Nükleer atık içerisinde bulunan Plütonyum’un radyasyon yaymaması için binlerce yıl geçmesi gerekiyor. Ayrıca, nükleer santraller yoluyla enerji üretimi, kapitalistlerin iddia ettiğinin aksine, hiç de ekonomik değil. Üstelik 30 yıl içinde sökülmesi gerekiyor. Ortalama bir nükleer santral yaklaşık 3-5 milyar dolara mal oluyor. Böyle bir santral yılda yaklaşık 11 milyar kilovat saat enerji üretiyor. Diğer yandan ise yılda ortalama 60 metreküp radyoaktif atık açığa çıkarıyor. Atıkların ortadan kaldırılması, yaklaşık 38 milyon avroya mal oluyor.
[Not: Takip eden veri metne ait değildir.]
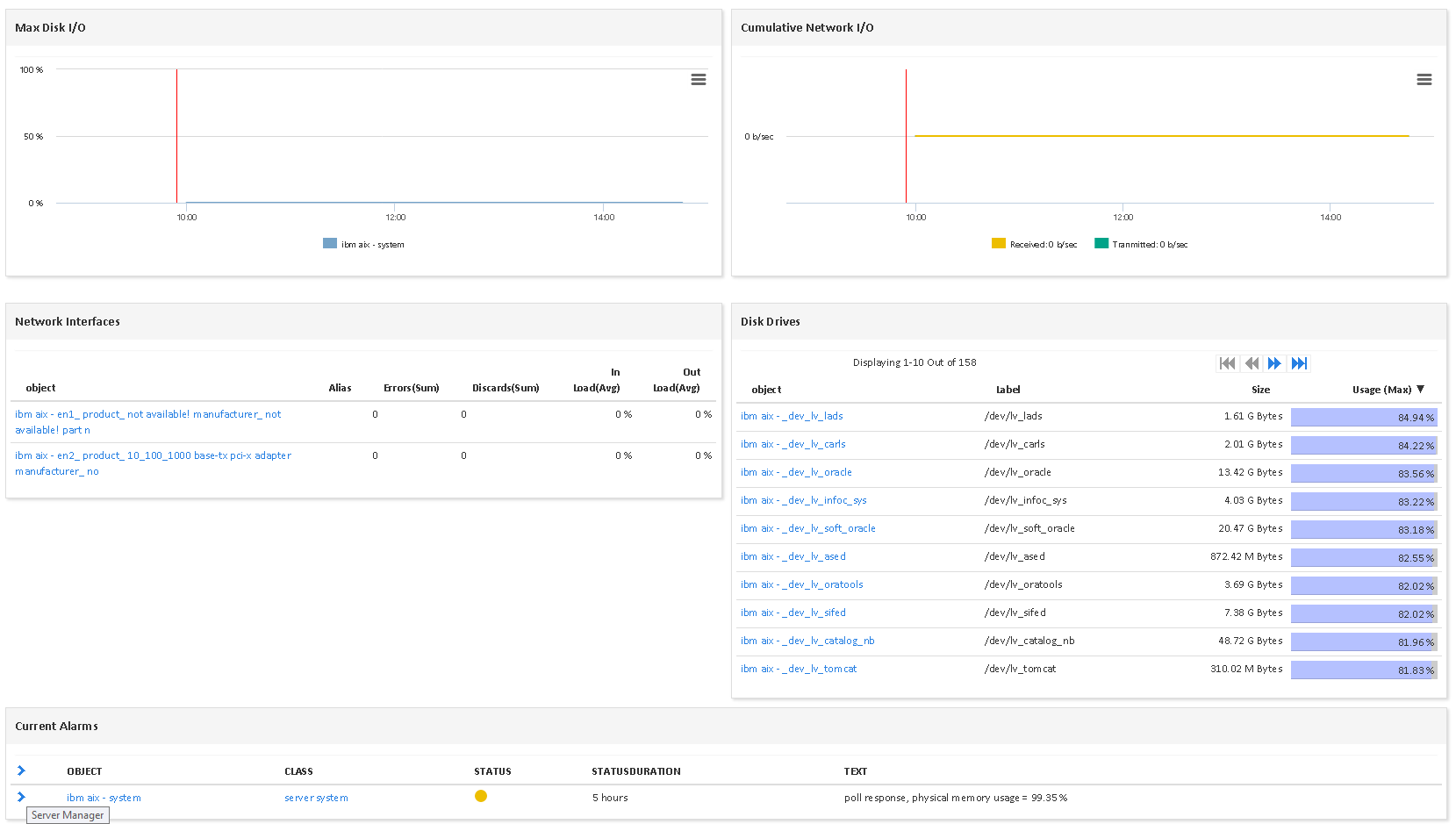Click the yellow alarm status indicator
Image resolution: width=1456 pixels, height=824 pixels.
pos(481,796)
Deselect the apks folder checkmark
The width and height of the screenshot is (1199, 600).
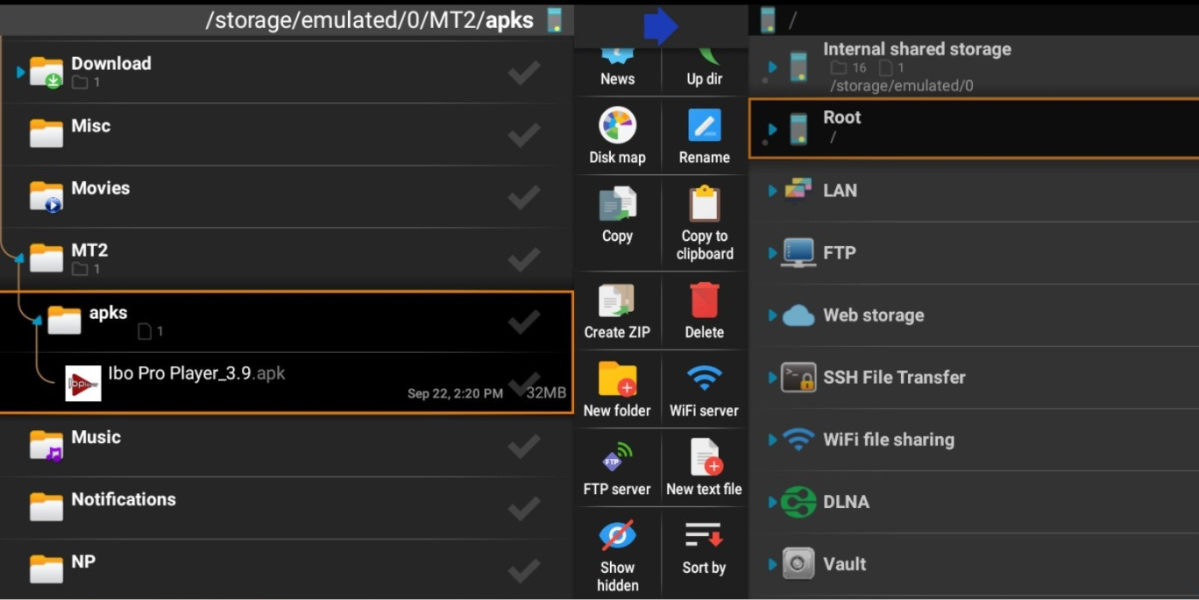coord(523,321)
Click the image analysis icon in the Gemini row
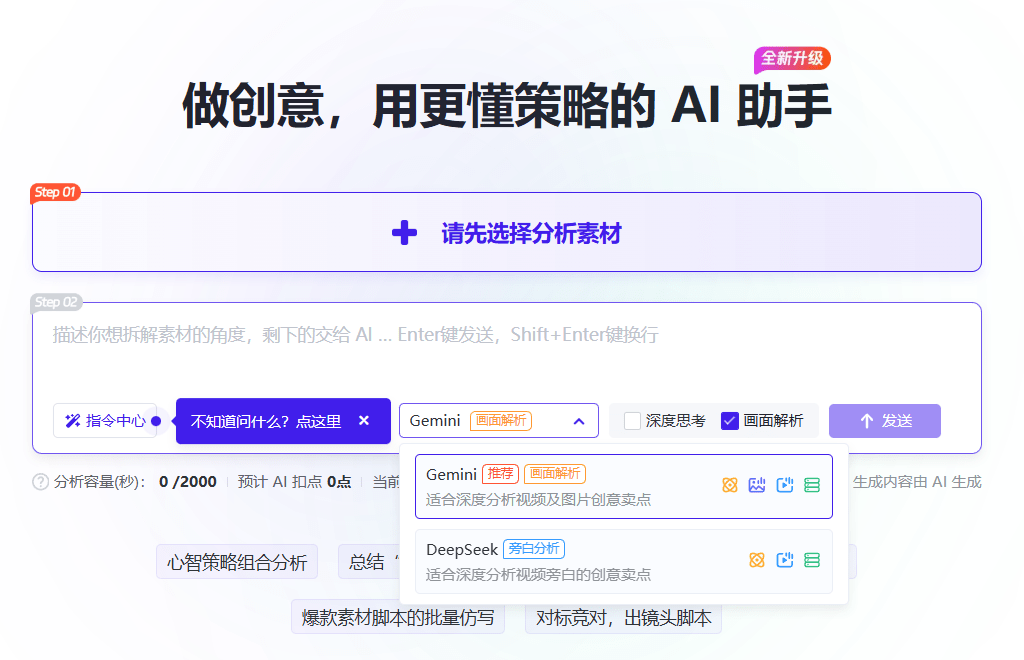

Dünya nükleer santrallerden vazgeçiyor ancak Türkiye’de 2009 yılında nükleer santrallerin önünü açmak için son hazırlıklar tamamlandı. Nükleer santral ihalesi için Türkiye Elektrik Ticaret Taahhüt AŞ (TETAŞ) tarafından 21 Şubat’ ta ilanlar yayınlandı. İlandan sonra ihaleye girecek olan firmalar teklif verdi, mayıs-haziran döneminde verilen teklifler sonuçlandırıldı. 18 yerli firmanın ilgilendiği Mersin-Akkuyu santrali için teklif verenlerin arasında Koç, Sabancı, CİNER, Doğuş, Zorlu, Ak Enerji, Tekfen, çalık, Akkök gibi Türkiye’nin en büyük sermaye grupları yer aldı.
NÜKLEERE İLK ADIM 1967’DE ATILDI
Türkiye’de elektrik üretimi amacıyla kurulması tasarlanan nükleer santrallerle ilgili ilk adımlar 1967-1970 yıllarında atıldı. 1976 yılında Akkuyu, 1980 yılında ise Sinop-İnceburun santral yeri olarak belirlendi. Ancak 1986 yılında meydana gelen çernobil faciası nükleer santral kazalarının insan ve çevre sağlığı açısından etkilerini çarpıcı bir şekilde gösterdiği için, nükleer santral kurma heveslileri bu çalışmalarını bir süre ara vermek zorunda kaldılar.
ULUSLARARASI SERMAYEYE DAVET
Aradan 6 yıl geçmesini fırsat bilerek, ‘92 yılında Türkiye Elektrik Kurumu nükleer santral için uluslararası sermaye gruplarına davet mektubu yazdı. Akkuyu nükleer santral projesi 1993’te Resmi Gazete’de yayınlanarak yatırım programına alındı. 1996 yılında Akkuyu için yapılan ihalede, uluslararası sermaye gruplarından teklif alındı. Bu ihaleler santrali kuracak şirketin yapısı ve denetimi ile ilgili prosedüre ilişkin sebeplerden dolayı ertelendi. 21 Şubat’ta ihaleye çıkan nükleer santral işine talip şirketlerden biri olan General Electric, daha önceki ihaleye de teklif vermişti.
Ancak General Electric yeni ihaleye Sabancı ile ortak girdi.